* _PROBLEM DESCRIPTION_:
With the pictures left out, write every entry down exactly.

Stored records
----------------
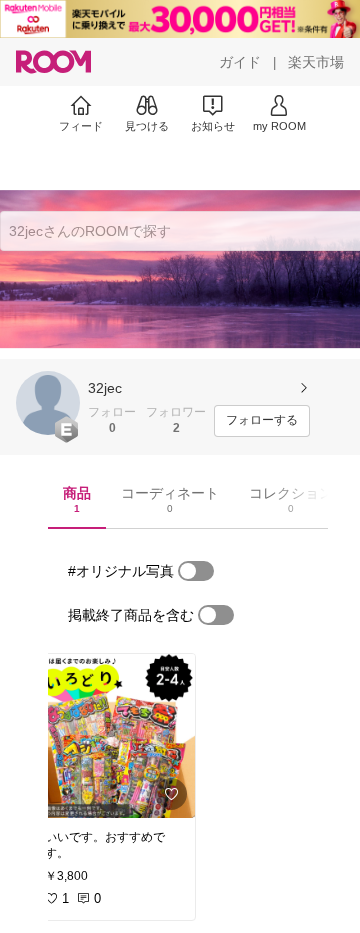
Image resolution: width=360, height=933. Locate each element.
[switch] (196, 571)
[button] (48, 403)
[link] (114, 736)
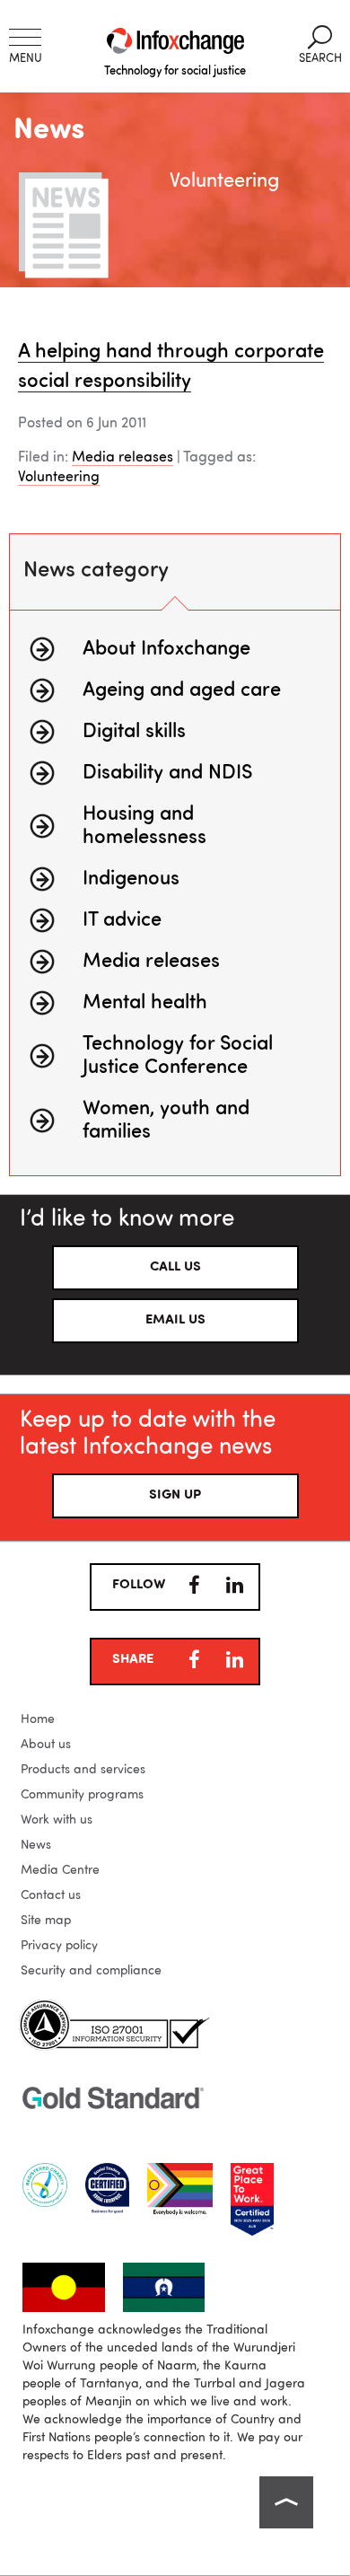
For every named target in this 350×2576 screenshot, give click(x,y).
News (36, 1845)
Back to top (286, 2502)
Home (38, 1719)
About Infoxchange (166, 649)
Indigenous (131, 879)
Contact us (51, 1895)
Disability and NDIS (167, 773)
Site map (46, 1920)
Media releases (122, 458)
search (320, 45)
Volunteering (59, 477)
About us (46, 1744)
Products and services (83, 1769)
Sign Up (175, 1495)
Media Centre (60, 1870)
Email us (175, 1320)
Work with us (56, 1820)
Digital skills (134, 732)
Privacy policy (59, 1945)
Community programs (82, 1795)
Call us (175, 1267)
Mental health (145, 1003)
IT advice (122, 920)
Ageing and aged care (182, 690)
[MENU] (25, 37)
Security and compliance (91, 1971)
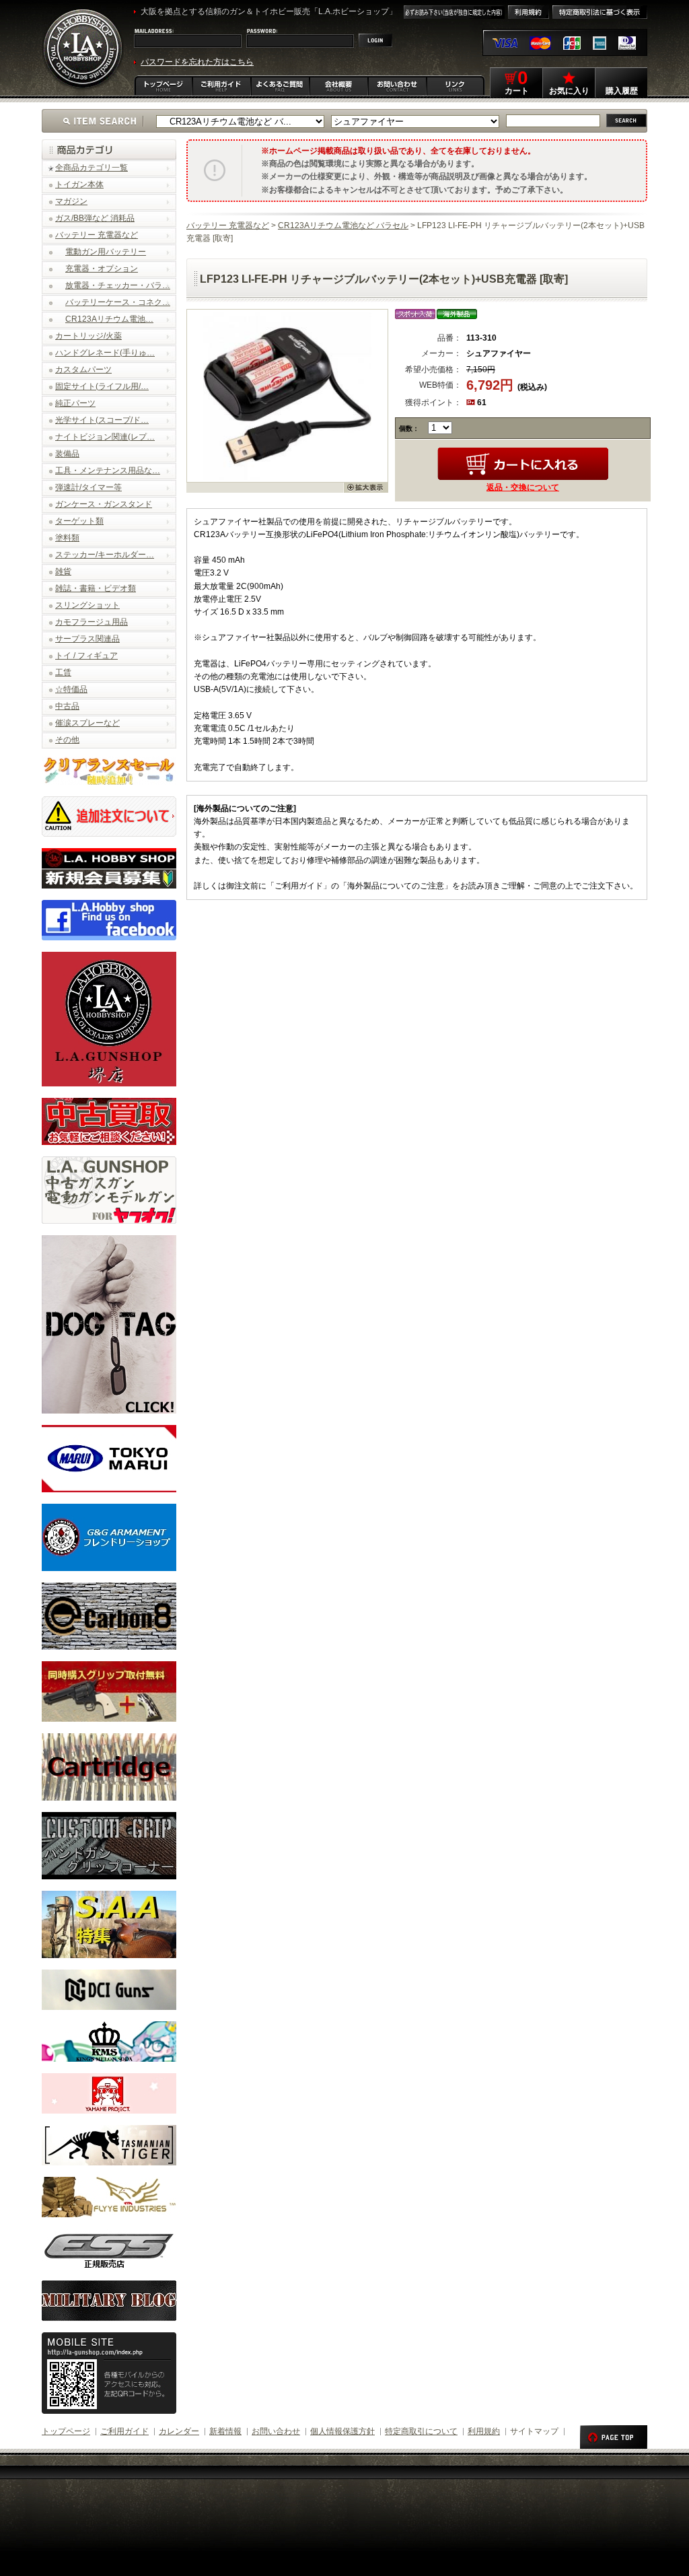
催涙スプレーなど (87, 723)
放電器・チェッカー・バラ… (117, 285)
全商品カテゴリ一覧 (91, 167)
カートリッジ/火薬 (88, 336)
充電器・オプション (101, 268)
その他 (67, 739)
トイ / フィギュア (86, 655)
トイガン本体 (79, 184)
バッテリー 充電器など (96, 235)
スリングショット (87, 605)
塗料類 (67, 538)
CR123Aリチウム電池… (109, 319)
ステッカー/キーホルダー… (104, 554)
----------------
* _ANSWER BOX_:
Image resolution: width=360, height=933. Locate each element.
[switch] (196, 571)
[button] (48, 403)
[link] (114, 736)
For every named target in this 350×2576 screenshot, give click(x,y).
News (36, 1845)
Back to top (286, 2502)
Home (38, 1719)
About Infoxchange (166, 649)
Indigenous (131, 879)
Contact us (51, 1895)
Disability and NDIS (167, 773)
Site map (46, 1920)
Media releases (122, 458)
search (320, 45)
Volunteering (59, 477)
About us (46, 1744)
Products and services (83, 1769)
Sign Up (175, 1495)
Media Centre (60, 1870)
Email us (175, 1320)
Work with us (56, 1820)
Digital skills (134, 732)
Privacy policy (59, 1945)
Community programs (82, 1795)
Call us (175, 1267)
Mental health (145, 1003)
IT advice (122, 920)
Ageing and aged care (182, 690)
[MENU] (25, 37)
Security and compliance (91, 1971)
催涙スプレーなど (87, 723)
放電器・チェッカー・バラ… (117, 285)
全商品カテゴリ一覧 (91, 167)
カートリッジ/火薬 (88, 336)
充電器・オプション (101, 268)
その他 (67, 739)
トイ / フィギュア (86, 655)
トイガン本体 (79, 184)
バッテリー 充電器など (96, 235)
スリングショット (87, 605)
塗料類 (67, 538)
CR123Aリチウム電池… (109, 319)
ステッカー/キーホルダー… (104, 554)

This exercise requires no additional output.